(Found this on alt.psychology.psychoanalysis)
>http://www.bibliofind.com
>
> [_] LACAN, Jacques.: Ecrits. ; Paris: Editions du Seuil,
> 1966. Octavo, 912pp. Lacan's most important volume, collecting
> twenty seven articles and lectures originally published
> between 1936 and 1966.
>
> Astonishingly inscribed, "A Paul Newman, Qui m'a fait voir
> New York et toi a prouve' qu'il m' entendait mieux que
> personne," and dated 2 December 1975.
>
> (TT's translation)
> To Paul Newman, who has shown me New York,
> and who has proved that {he / New York}
> understands me better than anyone
>
> (just like everything else Lacan writes, it
> is inherently ambiguous. i don't understand
> the use of "toi" here.)
>
> The recepient was a professor of French at Sarah Lawrence.

Dataset excerpts:
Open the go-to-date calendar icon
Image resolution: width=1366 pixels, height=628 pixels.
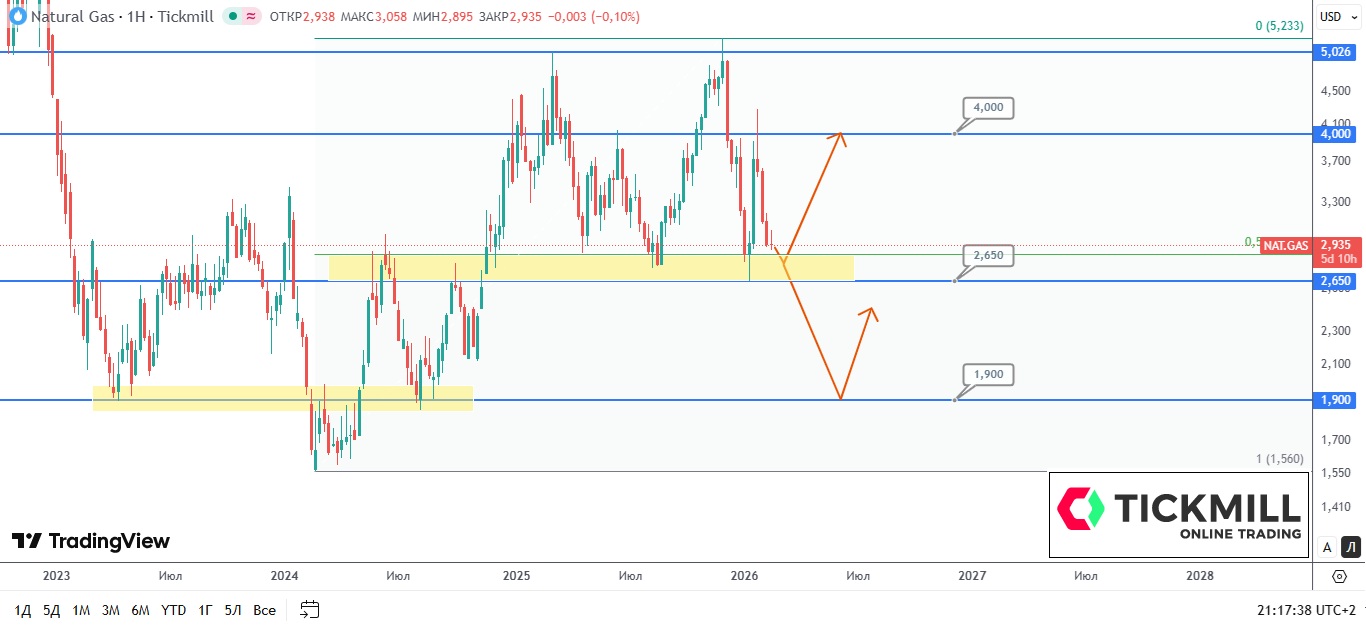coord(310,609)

* * *

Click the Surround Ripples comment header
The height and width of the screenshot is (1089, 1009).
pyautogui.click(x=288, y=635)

Task requirements:
**A)** In the post about Lacan's Ecrits, what position did the recipient of the inscribed copy hold?
**B)** Write out the stretch of the post about Lacan's Ecrits from "(Found this on" through "1936 and 1966.".
The records have no connection to the post about Lacan's Ecrits.

Solutions to each task:
**A)** The recipient was a professor of French at Sarah Lawrence.

**B)**
(Found this on alt.psychology.psychoanalysis)
>http://www.bibliofind.com
>
> [_] LACAN, Jacques.: Ecrits. ; Paris: Editions du Seuil,
> 1966. Octavo, 912pp. Lacan's most important volume, collecting
> twenty seven articles and lectures originally published
> between 1936 and 1966.